In ancient Greek myth tells the story of Prometheus, who, after molding humans out of clay and teaching them the fine arts of civilization, defied the Olympian Gods by stealing the secret of fire and offering it to humans. Prometheus paid dearly for this act of transgression that doted humankind with unprecedented technological know-how ultimately transforming their condition into one of great power.

The moral behind the Promethean archetype is a cautionary one, intended to warn us about the risks attached to the unbridled pursuit of technology that can inadvertently result in catastrophic scenarios. The Prometheus myth underscores not only the formidable power that individuals may come to possess by defying authority in the quest to develop science and technology but also suggests that anyone who does so will suffer the consequences.

It is significant that the Greeks chose fire as the subject to deliver this warning. Without a doubt, the capacity to produce and control fire stands out among the most transformative technological feats achieved by our prehistoric ancestors; one that ultimately consolidated human planetary domination. But how, when, and where did early humans harness the technologies necessary to master fire making? What does the archeological record tell us about how they finally obtained the Promethean secret of fire making?

Like other milestones marking the human evolutionary pathway (like perfecting stone axes or mastering advanced hunting practices), the know-how required to make, use, and control fire evolved progressively, encouraged by human ingenuity and, probably also, by trial and error. Fire making techniques were perfected over time and transmitted socially, while different human groups explored the multifaceted revolutionary potential offered by controlling it. Before truly mastering fire making, early humans may have experienced a precedent phase during which they used fire passively, gathering, preserving and even transporting brazes ignited by natural causes (lightning, spontaneous combustion, etc.), prior to learning how to actively generate and control it.

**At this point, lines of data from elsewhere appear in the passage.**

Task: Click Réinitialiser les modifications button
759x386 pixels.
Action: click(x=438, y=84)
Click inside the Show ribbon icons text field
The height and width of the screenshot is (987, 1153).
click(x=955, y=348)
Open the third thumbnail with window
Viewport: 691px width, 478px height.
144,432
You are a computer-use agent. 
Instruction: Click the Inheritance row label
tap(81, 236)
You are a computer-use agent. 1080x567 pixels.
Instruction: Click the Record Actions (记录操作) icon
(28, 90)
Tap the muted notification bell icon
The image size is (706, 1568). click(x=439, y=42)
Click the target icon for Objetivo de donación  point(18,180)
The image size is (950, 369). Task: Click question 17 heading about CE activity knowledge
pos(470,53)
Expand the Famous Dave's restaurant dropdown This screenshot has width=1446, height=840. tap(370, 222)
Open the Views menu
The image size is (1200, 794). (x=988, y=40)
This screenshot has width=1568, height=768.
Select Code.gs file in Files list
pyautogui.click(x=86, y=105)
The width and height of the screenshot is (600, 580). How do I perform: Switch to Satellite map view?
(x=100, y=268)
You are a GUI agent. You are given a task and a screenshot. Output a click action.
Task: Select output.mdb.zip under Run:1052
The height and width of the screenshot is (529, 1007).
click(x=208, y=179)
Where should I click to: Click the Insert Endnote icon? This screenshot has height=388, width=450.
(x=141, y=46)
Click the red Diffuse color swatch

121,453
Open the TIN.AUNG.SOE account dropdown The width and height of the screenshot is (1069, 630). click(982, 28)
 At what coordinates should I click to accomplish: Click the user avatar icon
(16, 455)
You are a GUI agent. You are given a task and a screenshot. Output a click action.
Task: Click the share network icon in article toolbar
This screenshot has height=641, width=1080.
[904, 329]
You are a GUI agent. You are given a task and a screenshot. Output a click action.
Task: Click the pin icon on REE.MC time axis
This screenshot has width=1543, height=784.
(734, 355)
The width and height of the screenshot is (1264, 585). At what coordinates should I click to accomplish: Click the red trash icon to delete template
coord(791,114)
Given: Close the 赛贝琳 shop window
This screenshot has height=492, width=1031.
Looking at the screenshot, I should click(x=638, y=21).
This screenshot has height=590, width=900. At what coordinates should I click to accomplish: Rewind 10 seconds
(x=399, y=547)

In the meantime, curiosity led them to explore the mysterious properties of fire, while also inspiring them to seek ways to master its secrets.

While looking back in time, it is difficult to pinpoint exactly when our ancestors began to control fire-making technologies. Recognizing intentionally ignited and sustained fires in archeological contexts poses challenges since the simple presence of burned bones and stones or localized areas of charred soils are not sufficient to prove that hominins were actively producing fire. Before 1 million years ago, sparse evidence from some African sites could suggest that hominins were opportunistically harvesting fire from naturally kindled blazes; rather than practicing truly operative fire making. However, a multidisciplinary study from the Wonderwerk Cave in South Africa reports convincing evidence for intentional burning in a controlled archeological context dated to 1 million years old.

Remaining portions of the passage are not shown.